Efficacy of Motilitone on Gastric Emptying in Patients With Functional Dyspepsia:

Functional dyspepsia (FD) is a disorder characterized by chronic or recurrent upper abdominal pain or discomfort in the absence of a specific structural cause.1 Several mechanisms have been suggested to underlie dyspeptic symptoms. In a barostat study by Tack et al.2, impaired gastric accommodation to a meal was found in 40% of patients with FD, and this abnormality was associated with early satiety. Delayed gastric emptying (GE) was also found in almost 40% of patients with FD, and was associated with the symptoms of postprandial fullness, vomiting and early satiety.3-5 Improving gastric accommodation and prokinetic effect seem to be an attractive physiological target in patients with FD. Motilitone (Dong-A ST, Yongin, Korea) is a new herbal drug that was launched in December 2011 in Korea for treating patients with FD. It has multiple mechanisms of action such as fundus relaxation, visceral analgesia and prokinetic effects.6 The current study aims to evaluate effects of motilitone on gastric emptying and accommodation after a meal in patients with FD using three-dimensional gastric volume measurements by magnetic resonance imaging (MRI). Patients are randomly allocated to receive either motilitone 90 mg daily, motilitone 180 mg daily or placebo in a double blinded manner. After 2 weeks of treatment, patients undergo gastric MRI. The primary endpoint is gastric emptying rate. The secondary endpoints are gastric accommodation and symptom improvement.

Study Overview

Status

Unknown

Conditions

Intervention / Treatment

Detailed Description

Same as above

Study Type

Interventional

Enrollment (Anticipated)

78

Phase

  • Not Applicable

Contacts and Locations

This section provides the contact details for those conducting the study, and information on where this study is being conducted.

Study Locations

  • Korea, Republic of
      • Seoul, Korea, Republic of, 135-710
        • Department of Medicine, Samsung Medical Center,Sungkyunkwan University School of Medicine

Participation Criteria

Researchers look for people who fit a certain description, called eligibility criteria. Some examples of these criteria are a person's general health condition or prior treatments.

Eligibility Criteria

Ages Eligible for Study

20 years to 70 years (Adult, Older Adult)

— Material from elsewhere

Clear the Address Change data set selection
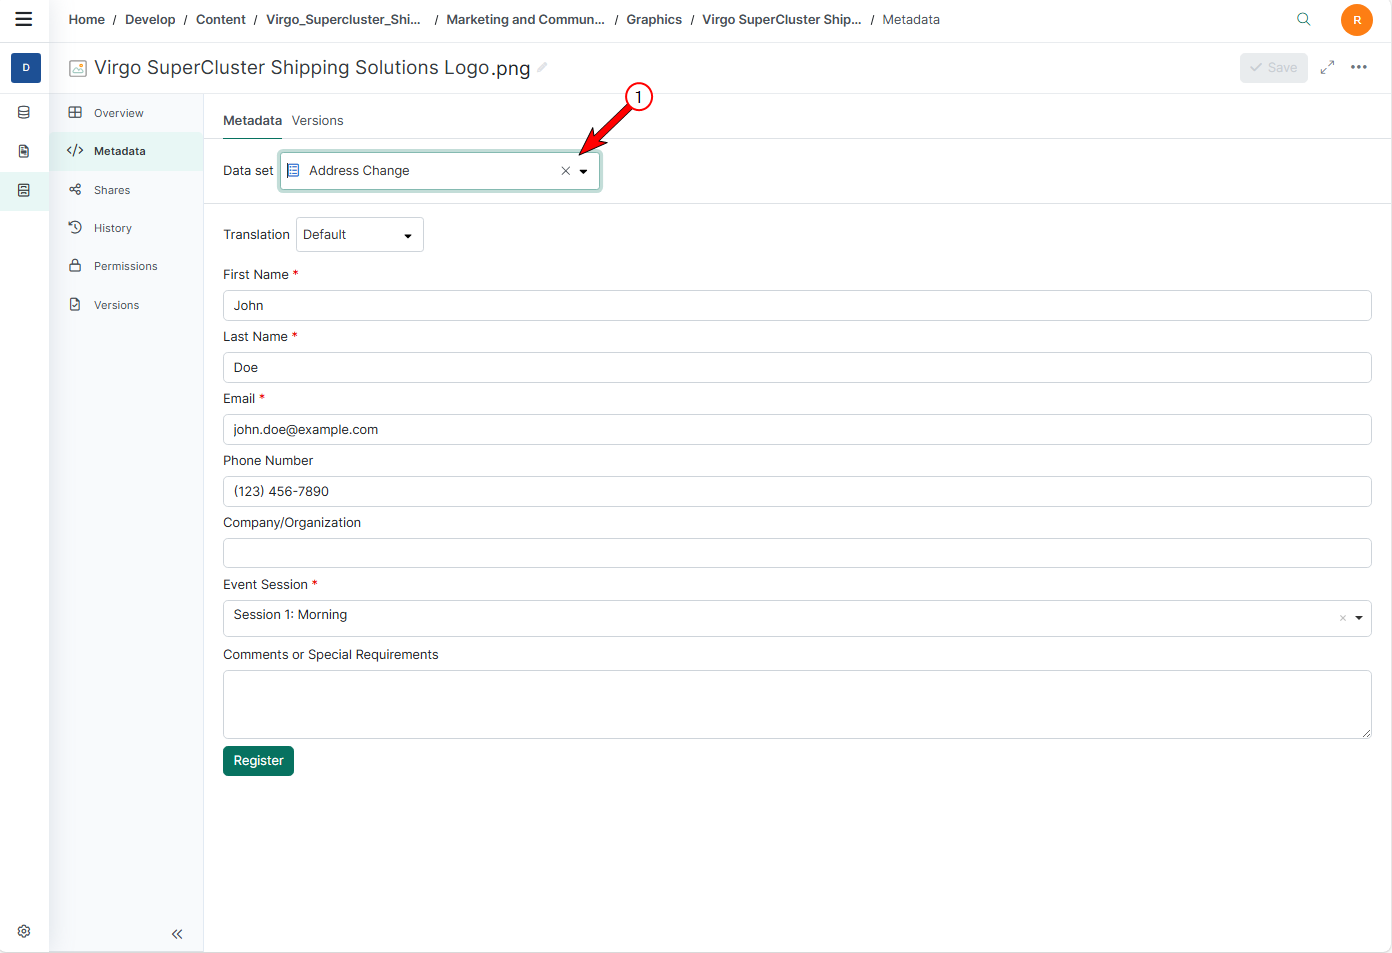Image resolution: width=1392 pixels, height=953 pixels. tap(565, 170)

Accepts Healthy Volunteers

No

Genders Eligible for Study

All

Description

Inclusion Criteria:

  1. 20 and 70 years of age
  2. Diagnosed of functional dyspepsia patients by ROME III diagnostic criteria
  3. Symptom scores three-point by 8 kinds of symptoms on NDI-K table
  4. Signed written informed consent.

Exclusion Criteria:

  1. Any functional GI diease
  2. Previous abdominal surgery
  3. pregnancy or lactation
  4. Other conditions likely to interfere with study procedures. as judged by the investigator
  5. Allergic history to motilitone
  6. Contraindications to MRI
  7. Significant cardiopulmonary disease
  8. Significant renal(serum creatinine level≥1.5 x the upper normal limit) or liver (AST or ALT≥2.5xULN)disease
  9. Can not be stopped taking medications that gastric motility booster and antacid prior to the start of the study
  10. Uncontrollable diabetes mellitus (HbA1C>7%)
  11. Any malignancies within 5 years prior to the start of the study

Study Plan

This section provides details of the study plan, including how the study is designed and what the study is measuring.

How is the study designed?

Design Details

  • Primary Purpose: Treatment
  • Allocation: Randomized
  • Interventional Model: Parallel Assignment
  • Masking: Triple

Arms and Interventions

Participant Group / Arm
Intervention / Treatment
Active Comparator: motilitone 90mg
Eligible subjects were randomly allocated in a 1:1:1 ratio to receive either 90mg motilitone or 180mg motilitone or placebo motilitone three times daily for 2weeks.
Drug: motilitone
Eligible subjects were randomly allocated in a 1:1:1 ratio to receive either 90mg motilitone or 180mg motilitone or placebo motilitone three times daily for 2weeks.
Active Comparator: motilitone 180mg
Eligible subjects were randomly allocated in a 1:1:1 ratio to receive either 90mg motilitone or 180mg motilitone or placebo motilitone three times daily for 2weeks.
Drug: motilitone
Eligible subjects were randomly allocated in a 1:1:1 ratio to receive either 90mg motilitone or 180mg motilitone or placebo motilitone three times daily for 2weeks.
Placebo Comparator: placebo
Eligible subjects were randomly allocated in a 1:1:1 ratio to receive either 90mg motilitone or 180mg motilitone or placebo motilitone three times daily for 2weeks.
Drug: Placebo
Eligible subjects were randomly allocated in a 1:1:1 ratio to receive either 90mg motilitone or 180mg motilitone or placebo motilitone three times daily for 2weeks.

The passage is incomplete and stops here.